Con un appello alla corte federale, sono state riaperte le pratiche riguardanti la querela di Rosa Parks ai danni degli Outkast. Il procedimento legale, risalente al 1999, era stato intrapreso a causa dell’hit single intitolata appunto Rosa Parks.

La Parks, infatti, sostenne che il gruppo stesse usando il suo nome per scopi di lucro, e senza averle versato un indennizzo. Inoltre, dichiarò di sentirsi offesa dalle ingiurie razziste contenute nella canzone, poiché danneggiavano la sua immagine di icona del Movimento per i Diritti Civili. All’epoca, un giudice federale stabilì che l’uso del nome di Rosa Parks da parte degli Outkast era protetto dal primo emendamento della costituzione americana, e che per questo motivo non avevano bisogno di pagarne i diritti.

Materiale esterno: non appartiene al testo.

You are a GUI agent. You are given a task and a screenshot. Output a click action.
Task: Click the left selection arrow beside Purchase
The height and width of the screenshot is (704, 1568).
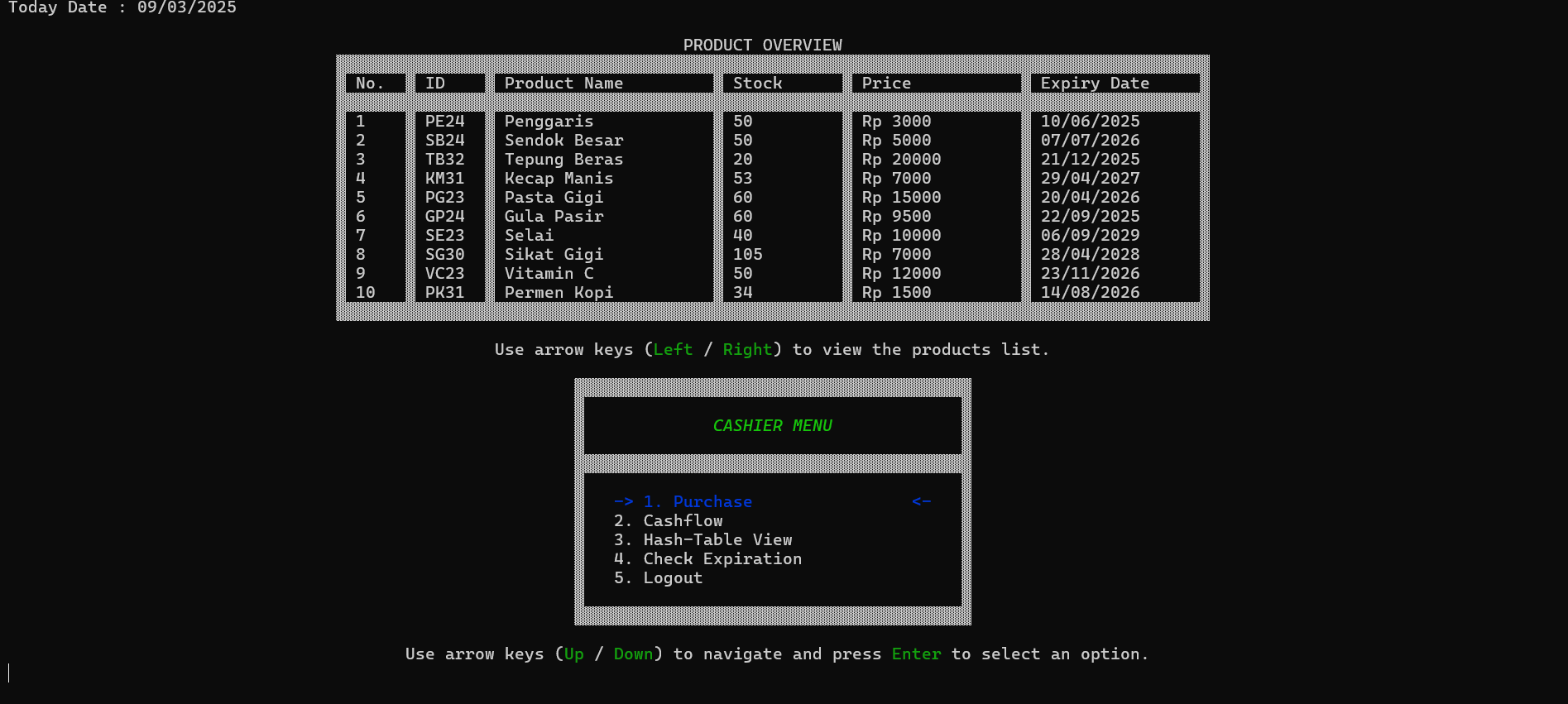tap(623, 501)
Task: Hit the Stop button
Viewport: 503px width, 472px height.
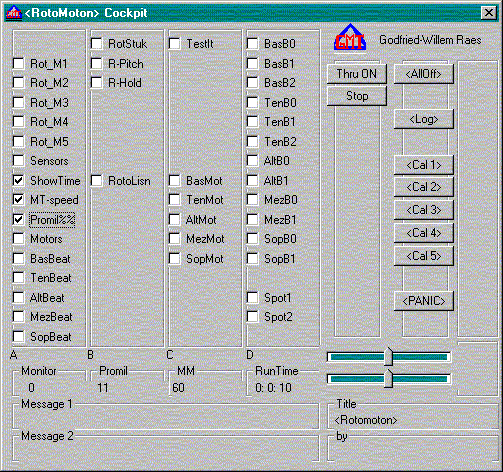Action: 357,96
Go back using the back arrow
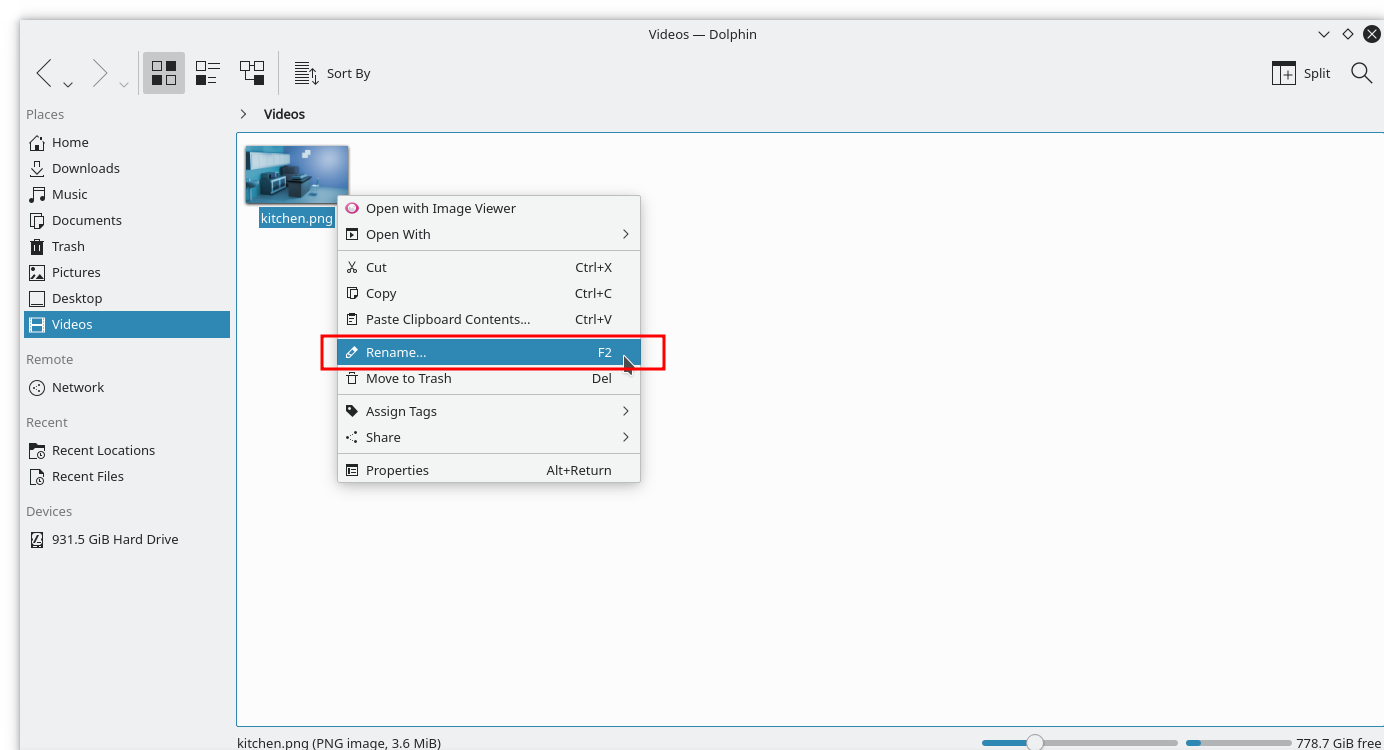This screenshot has height=750, width=1384. 42,72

Il mese scorso, una commissione di tre giudici della Corte d’Appello ha decretato che, sebbene la linea difensiva degli Outkast sia valida, l’uso di nome e cognome della Parks nel titolo di una loro canzone potrebbe suggerire che la donna sia in qualche modo affiliata al gruppo. In base alle disposizioni del Tribunale, gli Outkast dovranno ora dimostrare che esisteva una valida ragione artistica per intitolare il pezzo Rosa Parks.